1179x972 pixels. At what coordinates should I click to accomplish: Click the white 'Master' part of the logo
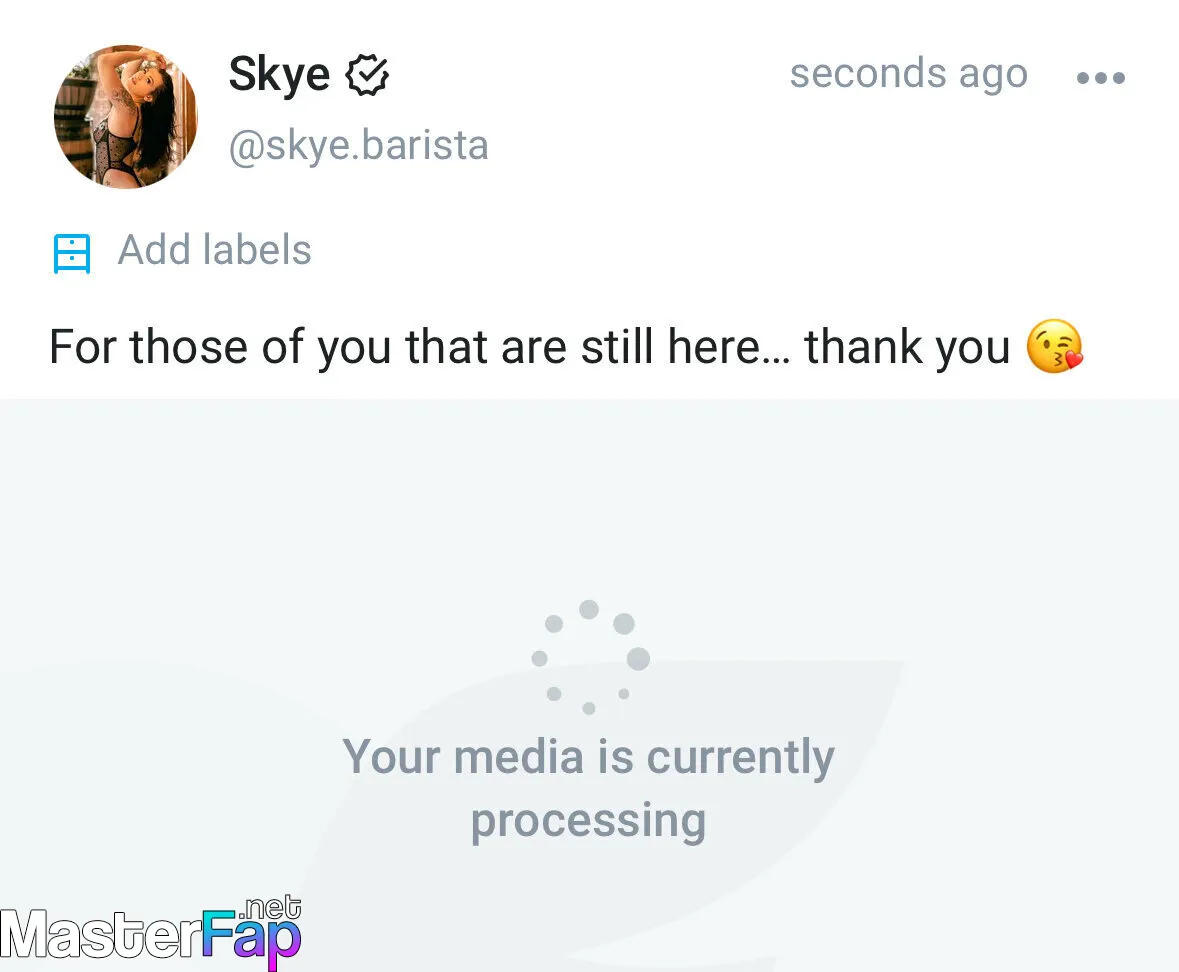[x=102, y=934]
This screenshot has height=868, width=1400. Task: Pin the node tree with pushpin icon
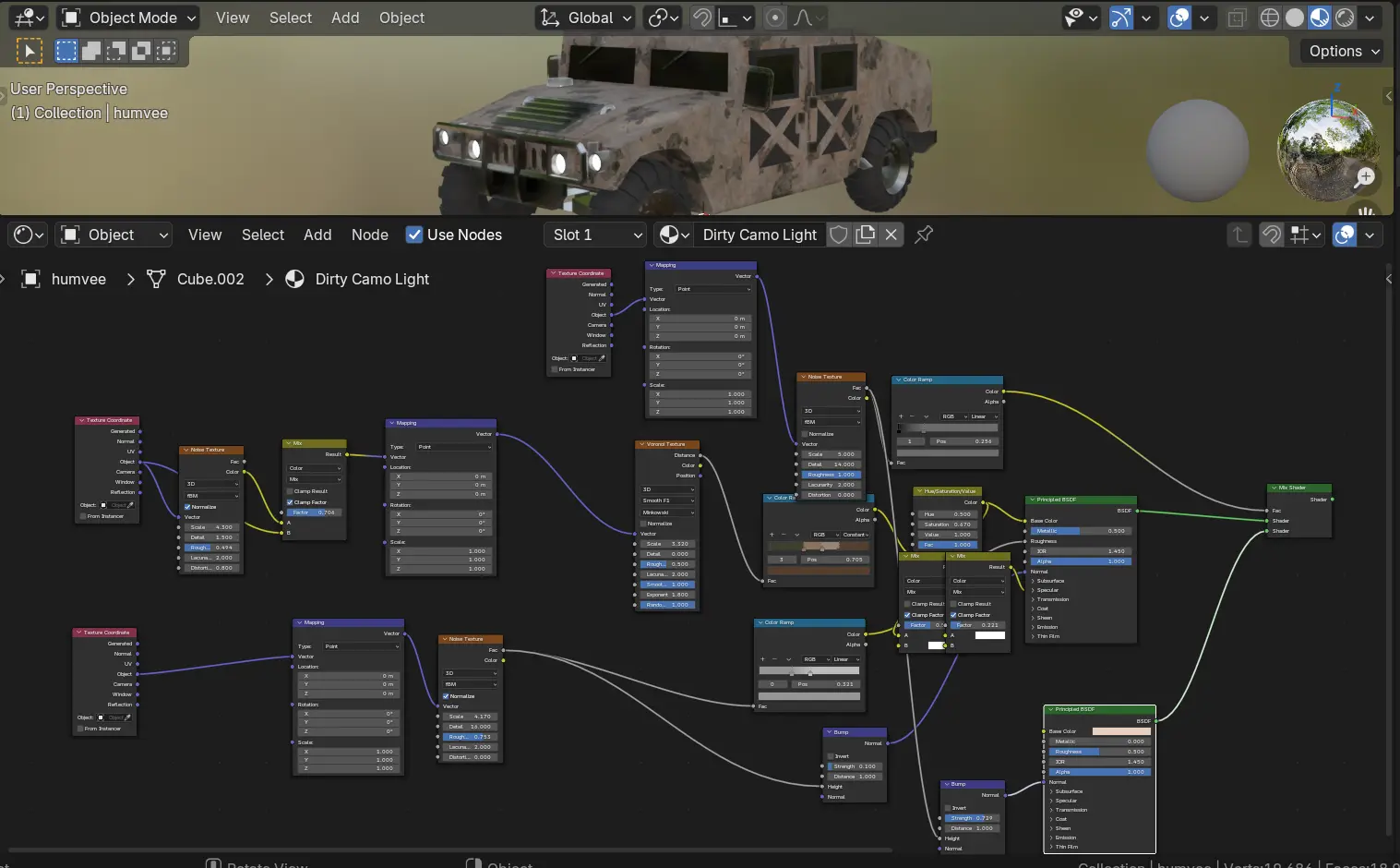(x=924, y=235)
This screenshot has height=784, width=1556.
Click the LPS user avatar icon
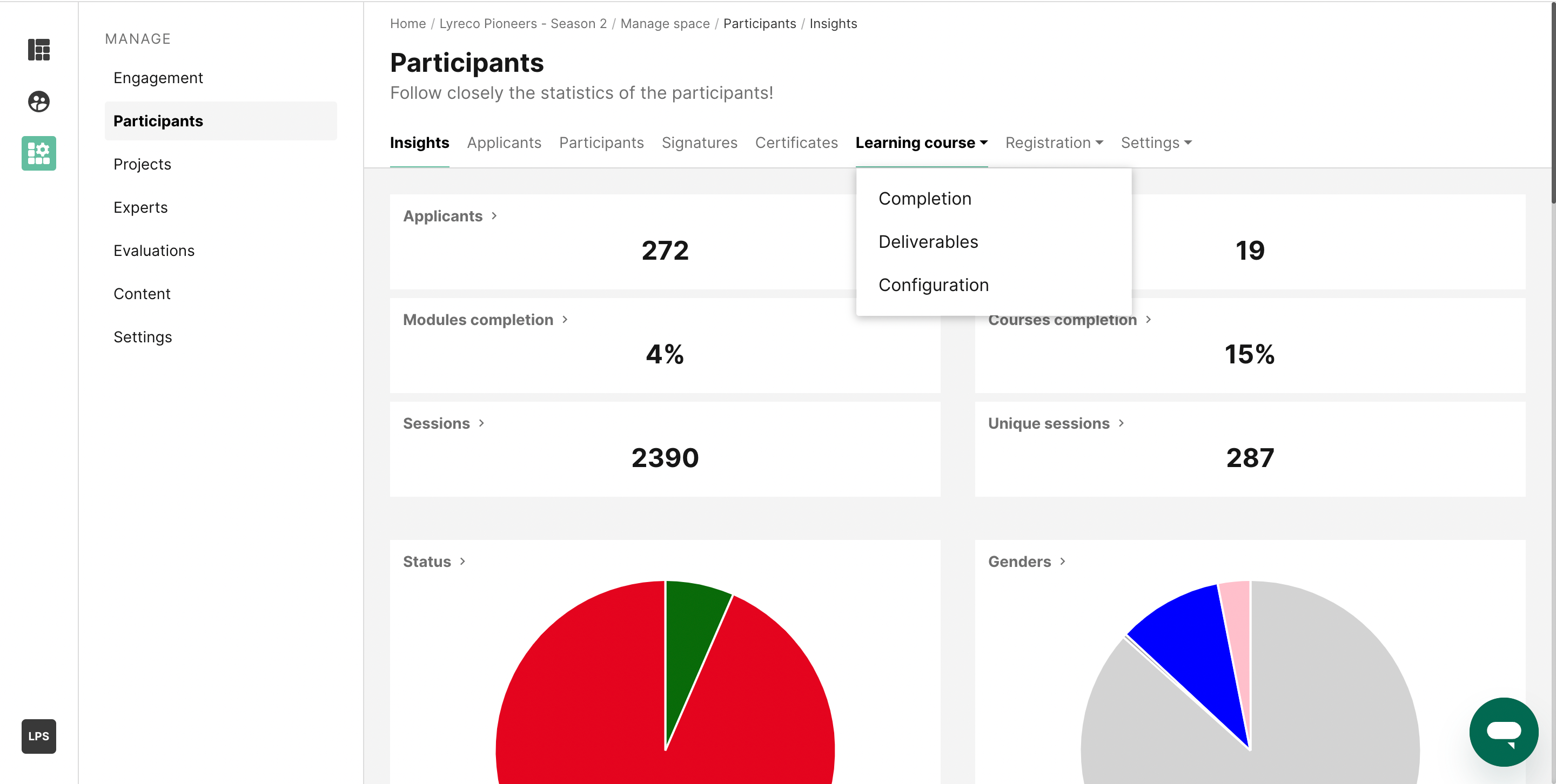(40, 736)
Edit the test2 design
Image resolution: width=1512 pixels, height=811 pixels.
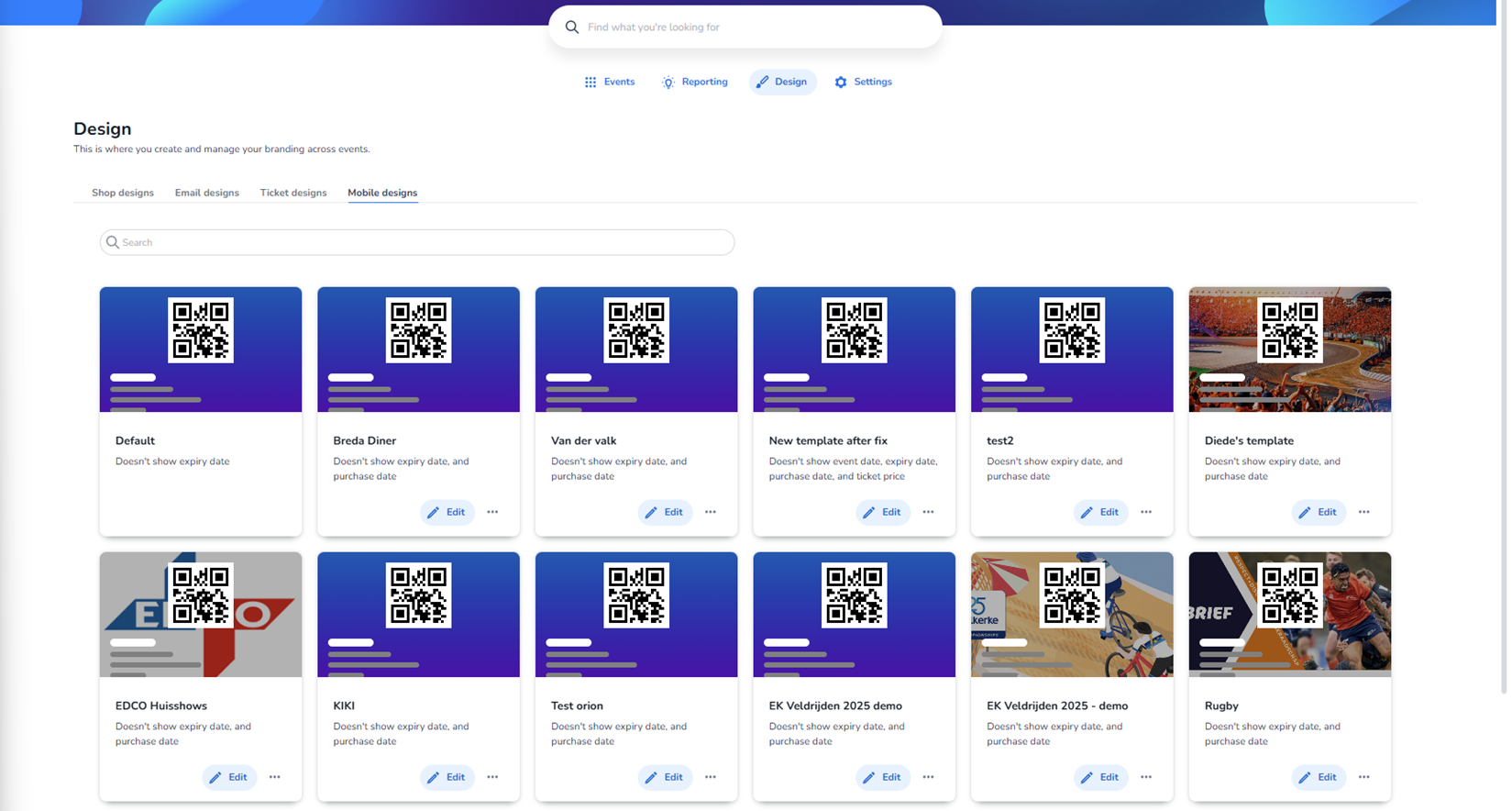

▶ **Task goal**
Hand back the data exactly as it appears, with all pictures cut.

▶ **Exercise result**
1179x972 pixels. At what coordinates should I click to accomplish: Click the white 'Master' part of the logo
[x=102, y=934]
This screenshot has height=868, width=1400. Task: Pin the node tree with pushpin icon
(x=924, y=235)
This screenshot has height=784, width=1556.
Click the LPS user avatar icon
(40, 736)
Edit the test2 design
Image resolution: width=1512 pixels, height=811 pixels.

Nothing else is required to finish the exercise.